Evaluation of laboratory assays for screening antibody to hepatitis C virus

An evaluation study, involving 11 screening methods for the detection of antibody to hepatitis C virus (anti-HCV) and a panel of 500 serum samples, was performed. Samples were tested by all 11 methods, and those showing reactivity in at least one method were studied by a combination of supplemental assays (recombinant immunoblot assays, first and second generation; neutralization test for anti-c100; synthetic peptide immunoblot assay; recombinant multi-dot immunoassay) and classified as positive (110 samples), indeterminate (4 samples), or negative (386 samples) on the basis of the results obtained.

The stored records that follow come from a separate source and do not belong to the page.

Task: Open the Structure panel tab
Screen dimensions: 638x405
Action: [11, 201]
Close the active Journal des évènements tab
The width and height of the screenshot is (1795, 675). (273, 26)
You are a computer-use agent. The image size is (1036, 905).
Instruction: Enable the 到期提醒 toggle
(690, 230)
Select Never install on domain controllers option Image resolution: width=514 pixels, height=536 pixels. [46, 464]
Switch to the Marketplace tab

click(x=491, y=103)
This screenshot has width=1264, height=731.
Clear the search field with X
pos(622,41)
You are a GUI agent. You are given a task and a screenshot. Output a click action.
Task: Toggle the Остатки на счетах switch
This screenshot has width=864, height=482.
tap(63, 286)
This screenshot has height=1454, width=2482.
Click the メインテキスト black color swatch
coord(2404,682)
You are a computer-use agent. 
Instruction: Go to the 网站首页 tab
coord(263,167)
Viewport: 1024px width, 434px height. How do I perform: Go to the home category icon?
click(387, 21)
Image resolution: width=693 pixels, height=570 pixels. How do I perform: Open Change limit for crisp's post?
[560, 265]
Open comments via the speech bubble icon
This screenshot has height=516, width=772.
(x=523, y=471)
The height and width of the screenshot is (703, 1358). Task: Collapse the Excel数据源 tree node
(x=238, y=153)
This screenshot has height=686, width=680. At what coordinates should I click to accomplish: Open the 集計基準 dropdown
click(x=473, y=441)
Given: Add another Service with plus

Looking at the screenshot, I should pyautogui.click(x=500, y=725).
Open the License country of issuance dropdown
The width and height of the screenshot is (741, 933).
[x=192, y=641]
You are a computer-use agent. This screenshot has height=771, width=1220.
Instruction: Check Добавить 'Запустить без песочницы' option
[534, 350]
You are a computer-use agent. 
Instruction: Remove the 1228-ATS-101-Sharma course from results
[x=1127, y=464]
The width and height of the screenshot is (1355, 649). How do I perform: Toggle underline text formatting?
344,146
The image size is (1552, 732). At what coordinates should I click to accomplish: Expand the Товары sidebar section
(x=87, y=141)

Second- generation recombinant methods performed better on positive samples than first-generation assays or synthetic peptide-based methods (99.1- 100% correlation vs. 64.5-85.5% and 93.6-99.1%, respectively), whereas the latter showed higher correlations on negative samples than recombinant assays (97.4-99.7% vs. 82.4-93%). Further investigations, using broad panels of indeterminate samples from blood donors, should be done, however, before synthetic peptide-based methods are recommended for blood bank screening. Reactivity of samples must be confirmed by one supplemental test in all cases before the donor is informed. In some cases, it may require the use of two or more different tests to obtain definite conclusions.